Inspectors should also determine that a provision exists
for monitoring (by instrumental means) the H2S concentration in
the treated fuel gas just after it is released into the refinery
fuel gas line. Inspectors should also check any S02 monitoring
equipment downstream of the combustion unit or pollution control
system, whichever may be the case, when untreated gases are burned
in the combustion device. As a general observation practice for
combustion units, inspectors should check and observe the stack
associated with the combustion device for possible visible
contaminants. Often the presence of a detached, visible plume
indicates a sulfuric acid or SOg mist emission. Operating
parameters and control of these parameters for the pollution
control system should be carefully checked.

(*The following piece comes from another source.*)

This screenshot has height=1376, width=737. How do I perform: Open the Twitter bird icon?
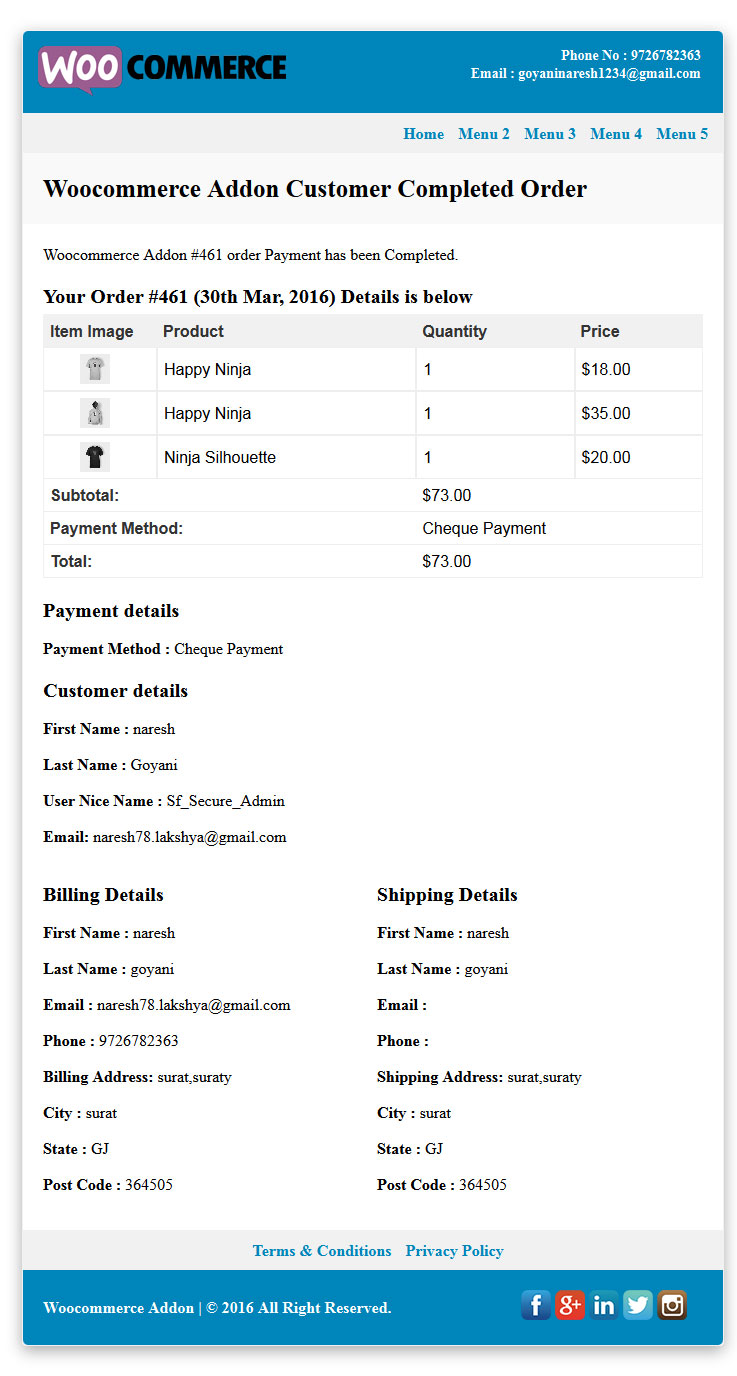click(638, 1305)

6.3 EMISSION TEST OBSERVATIONS
Emission source testing discussed here concerns determining
compliance of new sources with EPA New Source Performance Standards
(NSPS). During source testing operations, field inspectors should
periodically spot check testing procedures, equipment, and data to
make certain that the test is valid.
All performance tests should be conducted while the unit being
tested is operating at or above maximum production rate at which
unit will normally be operated. If EPA Administrator feels that
other conditions should be used to achieve valid test results,
such will be used as basis for testing.
6.3.1 Traversing (EPA Method No. 1, Reference 6)
Of first importance is the selection of a sampling point and
determination of a minimum number of traverse points to ensure the
collection of a representative sample. Inspectors should make
certain that the sampling site selected is a minimum of eight (8)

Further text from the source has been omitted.